## Problem requirements:
Copy the data below exactly, from the line containing "Where should I click to: Click the Verzerrungen" up to and including the line containing "pyautogui.click(x=71, y=2182)".

## Provided data:
:::::

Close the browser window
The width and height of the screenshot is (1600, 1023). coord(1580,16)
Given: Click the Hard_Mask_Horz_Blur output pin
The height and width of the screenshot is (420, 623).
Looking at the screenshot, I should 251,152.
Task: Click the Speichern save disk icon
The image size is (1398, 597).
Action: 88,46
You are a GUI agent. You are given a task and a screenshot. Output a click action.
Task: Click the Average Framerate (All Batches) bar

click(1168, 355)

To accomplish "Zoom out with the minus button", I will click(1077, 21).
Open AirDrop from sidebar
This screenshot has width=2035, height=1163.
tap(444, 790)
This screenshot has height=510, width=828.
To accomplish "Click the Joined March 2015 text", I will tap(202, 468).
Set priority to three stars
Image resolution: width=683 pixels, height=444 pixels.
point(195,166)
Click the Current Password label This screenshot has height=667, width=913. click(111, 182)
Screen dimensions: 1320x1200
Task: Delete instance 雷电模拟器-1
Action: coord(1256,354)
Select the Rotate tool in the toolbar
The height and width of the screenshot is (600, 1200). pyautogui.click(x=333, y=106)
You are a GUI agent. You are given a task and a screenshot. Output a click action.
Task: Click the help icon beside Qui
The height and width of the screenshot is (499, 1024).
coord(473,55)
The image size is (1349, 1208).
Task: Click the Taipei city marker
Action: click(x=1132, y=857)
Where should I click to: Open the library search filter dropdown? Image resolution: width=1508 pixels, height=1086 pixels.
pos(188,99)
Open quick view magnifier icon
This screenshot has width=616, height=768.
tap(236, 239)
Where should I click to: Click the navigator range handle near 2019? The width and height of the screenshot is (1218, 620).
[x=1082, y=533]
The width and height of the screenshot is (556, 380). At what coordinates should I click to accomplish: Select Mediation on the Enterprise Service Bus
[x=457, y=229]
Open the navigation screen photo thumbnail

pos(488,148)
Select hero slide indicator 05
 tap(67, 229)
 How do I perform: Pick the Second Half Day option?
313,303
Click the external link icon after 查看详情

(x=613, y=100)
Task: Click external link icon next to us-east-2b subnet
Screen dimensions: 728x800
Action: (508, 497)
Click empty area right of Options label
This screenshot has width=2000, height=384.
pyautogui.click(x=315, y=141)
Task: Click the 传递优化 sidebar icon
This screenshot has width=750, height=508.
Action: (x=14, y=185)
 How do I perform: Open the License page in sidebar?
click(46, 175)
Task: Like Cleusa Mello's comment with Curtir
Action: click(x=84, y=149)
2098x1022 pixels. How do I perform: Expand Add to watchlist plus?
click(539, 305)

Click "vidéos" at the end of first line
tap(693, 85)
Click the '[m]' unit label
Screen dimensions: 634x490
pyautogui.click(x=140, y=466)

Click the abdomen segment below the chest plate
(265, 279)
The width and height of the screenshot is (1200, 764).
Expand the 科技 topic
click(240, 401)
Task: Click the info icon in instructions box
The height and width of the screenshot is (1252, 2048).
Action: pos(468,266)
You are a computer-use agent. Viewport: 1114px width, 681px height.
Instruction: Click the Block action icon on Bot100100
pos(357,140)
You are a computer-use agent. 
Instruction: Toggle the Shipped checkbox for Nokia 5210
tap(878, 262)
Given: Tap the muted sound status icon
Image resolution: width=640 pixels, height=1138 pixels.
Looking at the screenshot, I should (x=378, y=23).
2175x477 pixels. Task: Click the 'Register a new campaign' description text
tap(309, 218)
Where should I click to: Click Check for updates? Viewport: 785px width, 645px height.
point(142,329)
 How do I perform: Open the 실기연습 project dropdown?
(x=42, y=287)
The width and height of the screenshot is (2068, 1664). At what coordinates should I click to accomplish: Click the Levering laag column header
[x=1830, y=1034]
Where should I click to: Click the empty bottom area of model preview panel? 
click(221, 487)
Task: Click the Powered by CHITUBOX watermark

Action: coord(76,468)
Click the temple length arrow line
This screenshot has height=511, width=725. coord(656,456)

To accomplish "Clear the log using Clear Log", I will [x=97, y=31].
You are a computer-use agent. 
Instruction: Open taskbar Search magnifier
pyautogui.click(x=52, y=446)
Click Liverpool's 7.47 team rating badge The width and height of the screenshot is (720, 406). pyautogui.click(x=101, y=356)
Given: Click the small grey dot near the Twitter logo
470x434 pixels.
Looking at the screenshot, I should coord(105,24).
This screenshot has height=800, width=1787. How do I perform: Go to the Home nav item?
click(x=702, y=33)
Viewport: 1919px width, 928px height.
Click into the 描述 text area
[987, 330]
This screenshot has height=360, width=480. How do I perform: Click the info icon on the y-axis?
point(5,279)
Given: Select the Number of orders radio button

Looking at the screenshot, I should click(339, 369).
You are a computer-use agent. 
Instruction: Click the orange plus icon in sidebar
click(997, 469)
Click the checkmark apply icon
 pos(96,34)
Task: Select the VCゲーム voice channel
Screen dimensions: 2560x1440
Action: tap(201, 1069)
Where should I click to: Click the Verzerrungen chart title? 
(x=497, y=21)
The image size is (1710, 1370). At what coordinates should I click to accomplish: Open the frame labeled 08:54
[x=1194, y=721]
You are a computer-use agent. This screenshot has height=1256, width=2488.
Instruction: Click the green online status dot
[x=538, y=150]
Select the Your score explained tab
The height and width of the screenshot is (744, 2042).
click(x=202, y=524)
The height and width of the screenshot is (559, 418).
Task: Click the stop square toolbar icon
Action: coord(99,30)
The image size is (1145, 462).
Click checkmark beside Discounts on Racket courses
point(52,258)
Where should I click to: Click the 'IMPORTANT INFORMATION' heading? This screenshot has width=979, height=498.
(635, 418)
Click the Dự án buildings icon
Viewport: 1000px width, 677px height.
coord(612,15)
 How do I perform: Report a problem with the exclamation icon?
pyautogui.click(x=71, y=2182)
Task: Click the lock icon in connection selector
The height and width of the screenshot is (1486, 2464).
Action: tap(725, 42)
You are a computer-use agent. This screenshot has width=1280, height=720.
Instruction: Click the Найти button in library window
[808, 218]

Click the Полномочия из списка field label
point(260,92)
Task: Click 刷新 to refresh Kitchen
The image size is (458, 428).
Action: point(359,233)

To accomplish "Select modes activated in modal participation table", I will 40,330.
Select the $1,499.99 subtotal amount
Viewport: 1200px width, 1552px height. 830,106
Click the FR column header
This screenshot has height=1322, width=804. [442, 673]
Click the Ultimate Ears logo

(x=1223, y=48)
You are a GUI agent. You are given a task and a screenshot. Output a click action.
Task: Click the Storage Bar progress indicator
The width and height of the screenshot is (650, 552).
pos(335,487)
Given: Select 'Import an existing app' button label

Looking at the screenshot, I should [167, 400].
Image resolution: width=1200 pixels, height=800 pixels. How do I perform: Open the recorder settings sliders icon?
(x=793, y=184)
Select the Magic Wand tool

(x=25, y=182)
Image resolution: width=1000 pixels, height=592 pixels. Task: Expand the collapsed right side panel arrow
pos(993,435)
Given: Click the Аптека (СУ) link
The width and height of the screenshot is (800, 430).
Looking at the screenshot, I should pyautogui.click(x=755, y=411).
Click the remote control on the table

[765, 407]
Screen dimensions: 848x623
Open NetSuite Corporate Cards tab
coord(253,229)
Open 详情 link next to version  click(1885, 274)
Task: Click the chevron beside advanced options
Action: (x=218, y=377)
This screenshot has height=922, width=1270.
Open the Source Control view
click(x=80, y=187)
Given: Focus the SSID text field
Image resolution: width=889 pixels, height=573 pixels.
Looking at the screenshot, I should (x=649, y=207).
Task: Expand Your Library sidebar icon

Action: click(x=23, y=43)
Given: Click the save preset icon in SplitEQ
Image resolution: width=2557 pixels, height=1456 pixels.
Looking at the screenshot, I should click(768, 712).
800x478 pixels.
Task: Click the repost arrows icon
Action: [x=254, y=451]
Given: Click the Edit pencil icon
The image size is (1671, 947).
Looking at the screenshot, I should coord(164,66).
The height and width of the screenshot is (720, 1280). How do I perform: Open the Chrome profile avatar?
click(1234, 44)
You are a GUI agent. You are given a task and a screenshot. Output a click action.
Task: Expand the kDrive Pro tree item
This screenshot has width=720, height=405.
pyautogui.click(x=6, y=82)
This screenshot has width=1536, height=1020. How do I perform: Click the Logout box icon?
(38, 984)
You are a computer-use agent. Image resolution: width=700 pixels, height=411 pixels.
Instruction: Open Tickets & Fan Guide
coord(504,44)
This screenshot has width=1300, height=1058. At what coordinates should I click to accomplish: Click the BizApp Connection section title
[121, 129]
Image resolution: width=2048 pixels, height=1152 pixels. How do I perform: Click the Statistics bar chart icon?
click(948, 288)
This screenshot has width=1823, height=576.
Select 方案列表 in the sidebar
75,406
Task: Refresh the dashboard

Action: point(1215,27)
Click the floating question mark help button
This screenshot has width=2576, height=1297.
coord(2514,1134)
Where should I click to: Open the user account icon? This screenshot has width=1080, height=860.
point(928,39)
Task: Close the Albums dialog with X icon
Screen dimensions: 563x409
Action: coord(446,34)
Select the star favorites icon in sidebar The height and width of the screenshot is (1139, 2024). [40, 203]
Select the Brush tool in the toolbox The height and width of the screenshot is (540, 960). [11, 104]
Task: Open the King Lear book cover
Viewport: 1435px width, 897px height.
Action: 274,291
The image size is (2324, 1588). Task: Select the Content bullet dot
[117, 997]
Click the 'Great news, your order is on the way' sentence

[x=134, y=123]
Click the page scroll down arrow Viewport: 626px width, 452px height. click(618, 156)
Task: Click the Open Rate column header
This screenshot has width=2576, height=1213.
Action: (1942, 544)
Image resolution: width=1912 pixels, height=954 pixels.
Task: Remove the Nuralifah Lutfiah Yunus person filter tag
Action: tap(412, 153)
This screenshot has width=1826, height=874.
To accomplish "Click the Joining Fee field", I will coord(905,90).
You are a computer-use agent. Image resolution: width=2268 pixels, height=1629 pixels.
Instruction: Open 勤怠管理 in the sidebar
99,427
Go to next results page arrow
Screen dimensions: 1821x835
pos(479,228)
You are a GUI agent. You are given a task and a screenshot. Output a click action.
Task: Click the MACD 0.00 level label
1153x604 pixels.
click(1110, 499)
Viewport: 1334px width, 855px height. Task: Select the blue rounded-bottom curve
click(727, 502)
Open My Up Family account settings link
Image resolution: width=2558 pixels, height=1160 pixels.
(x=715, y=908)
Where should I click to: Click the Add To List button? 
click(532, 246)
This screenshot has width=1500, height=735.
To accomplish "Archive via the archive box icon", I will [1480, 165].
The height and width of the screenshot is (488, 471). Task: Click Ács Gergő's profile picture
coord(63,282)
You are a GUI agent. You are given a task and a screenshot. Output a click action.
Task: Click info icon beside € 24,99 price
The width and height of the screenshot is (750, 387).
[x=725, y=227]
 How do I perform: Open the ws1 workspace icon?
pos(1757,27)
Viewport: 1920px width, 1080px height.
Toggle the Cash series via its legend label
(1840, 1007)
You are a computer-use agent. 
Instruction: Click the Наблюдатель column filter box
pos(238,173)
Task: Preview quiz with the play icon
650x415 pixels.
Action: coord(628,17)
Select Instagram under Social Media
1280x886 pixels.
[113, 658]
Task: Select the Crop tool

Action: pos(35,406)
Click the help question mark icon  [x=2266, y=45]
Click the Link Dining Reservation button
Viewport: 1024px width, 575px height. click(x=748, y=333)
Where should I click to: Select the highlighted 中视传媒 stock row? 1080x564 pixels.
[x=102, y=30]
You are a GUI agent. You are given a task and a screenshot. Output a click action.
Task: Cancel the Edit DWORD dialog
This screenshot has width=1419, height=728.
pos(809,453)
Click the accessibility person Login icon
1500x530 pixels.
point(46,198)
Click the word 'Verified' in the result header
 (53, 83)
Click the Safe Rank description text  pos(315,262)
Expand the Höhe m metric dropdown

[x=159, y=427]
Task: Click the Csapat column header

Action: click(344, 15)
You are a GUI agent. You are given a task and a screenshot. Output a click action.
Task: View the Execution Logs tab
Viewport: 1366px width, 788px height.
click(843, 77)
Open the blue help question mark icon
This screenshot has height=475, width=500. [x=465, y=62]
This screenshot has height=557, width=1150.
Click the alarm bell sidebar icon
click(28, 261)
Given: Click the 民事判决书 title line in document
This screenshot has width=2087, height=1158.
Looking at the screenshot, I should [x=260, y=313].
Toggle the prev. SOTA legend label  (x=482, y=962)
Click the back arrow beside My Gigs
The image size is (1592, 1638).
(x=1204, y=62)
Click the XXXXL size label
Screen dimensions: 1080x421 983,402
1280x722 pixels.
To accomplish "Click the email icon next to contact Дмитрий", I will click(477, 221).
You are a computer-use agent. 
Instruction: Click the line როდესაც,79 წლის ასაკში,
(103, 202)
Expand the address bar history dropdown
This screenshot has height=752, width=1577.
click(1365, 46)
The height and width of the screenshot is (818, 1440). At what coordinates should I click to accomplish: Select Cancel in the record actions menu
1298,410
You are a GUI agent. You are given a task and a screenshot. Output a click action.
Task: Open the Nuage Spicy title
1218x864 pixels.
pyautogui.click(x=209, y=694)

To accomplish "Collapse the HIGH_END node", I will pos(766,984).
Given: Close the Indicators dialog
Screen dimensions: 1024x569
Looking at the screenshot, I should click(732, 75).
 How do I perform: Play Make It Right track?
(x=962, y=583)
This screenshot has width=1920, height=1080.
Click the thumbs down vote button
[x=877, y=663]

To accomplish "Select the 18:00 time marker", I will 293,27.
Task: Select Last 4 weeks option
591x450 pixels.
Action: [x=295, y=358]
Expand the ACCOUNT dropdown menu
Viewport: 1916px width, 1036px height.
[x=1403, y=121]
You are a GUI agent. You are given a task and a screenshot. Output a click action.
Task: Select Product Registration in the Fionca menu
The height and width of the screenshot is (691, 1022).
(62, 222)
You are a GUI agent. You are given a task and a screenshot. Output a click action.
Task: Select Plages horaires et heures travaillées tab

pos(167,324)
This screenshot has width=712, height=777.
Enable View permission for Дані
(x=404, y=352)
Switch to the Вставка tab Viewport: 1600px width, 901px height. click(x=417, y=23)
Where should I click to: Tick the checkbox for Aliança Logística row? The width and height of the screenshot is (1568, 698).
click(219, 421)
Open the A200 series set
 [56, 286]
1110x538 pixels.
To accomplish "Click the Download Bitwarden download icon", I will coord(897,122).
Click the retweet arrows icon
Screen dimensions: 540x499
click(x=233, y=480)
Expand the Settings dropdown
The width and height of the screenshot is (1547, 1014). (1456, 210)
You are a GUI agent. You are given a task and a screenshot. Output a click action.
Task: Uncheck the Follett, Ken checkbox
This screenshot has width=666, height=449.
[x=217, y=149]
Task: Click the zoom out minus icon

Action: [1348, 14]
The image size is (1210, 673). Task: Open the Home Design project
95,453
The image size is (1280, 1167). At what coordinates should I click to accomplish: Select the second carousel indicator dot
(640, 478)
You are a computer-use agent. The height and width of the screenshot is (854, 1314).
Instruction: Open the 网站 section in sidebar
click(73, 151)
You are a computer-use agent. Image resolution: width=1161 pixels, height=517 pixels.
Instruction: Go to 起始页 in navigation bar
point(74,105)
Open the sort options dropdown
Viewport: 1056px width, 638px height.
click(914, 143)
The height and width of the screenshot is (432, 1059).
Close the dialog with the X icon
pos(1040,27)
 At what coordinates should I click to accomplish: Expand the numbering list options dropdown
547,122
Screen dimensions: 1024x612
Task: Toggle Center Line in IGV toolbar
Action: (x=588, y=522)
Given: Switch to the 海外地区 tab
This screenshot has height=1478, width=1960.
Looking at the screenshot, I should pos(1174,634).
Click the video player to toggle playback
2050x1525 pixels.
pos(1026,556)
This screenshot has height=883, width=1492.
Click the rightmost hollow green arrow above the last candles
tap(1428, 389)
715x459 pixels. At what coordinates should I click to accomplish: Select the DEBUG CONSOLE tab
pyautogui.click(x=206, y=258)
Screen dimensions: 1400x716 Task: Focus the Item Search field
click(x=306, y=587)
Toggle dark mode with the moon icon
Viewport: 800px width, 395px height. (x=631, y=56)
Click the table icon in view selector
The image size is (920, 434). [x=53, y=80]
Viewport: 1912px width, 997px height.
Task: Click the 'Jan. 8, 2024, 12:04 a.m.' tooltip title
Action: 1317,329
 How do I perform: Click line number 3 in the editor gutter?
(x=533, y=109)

:::::

## Completed exercise:
Where should I click to: Click the Verzerrungen chart title? 
(x=497, y=21)
The image size is (1710, 1370). At what coordinates should I click to accomplish: Open the frame labeled 08:54
[x=1194, y=721]
You are a computer-use agent. This screenshot has height=1256, width=2488.
Instruction: Click the green online status dot
[x=538, y=150]
Select the Your score explained tab
The height and width of the screenshot is (744, 2042).
click(x=202, y=524)
The height and width of the screenshot is (559, 418).
Task: Click the stop square toolbar icon
Action: coord(99,30)
The image size is (1145, 462).
Click checkmark beside Discounts on Racket courses
point(52,258)
Where should I click to: Click the 'IMPORTANT INFORMATION' heading? This screenshot has width=979, height=498.
(635, 418)
Click the Dự án buildings icon
Viewport: 1000px width, 677px height.
coord(612,15)
 How do I perform: Report a problem with the exclamation icon?
pyautogui.click(x=71, y=2182)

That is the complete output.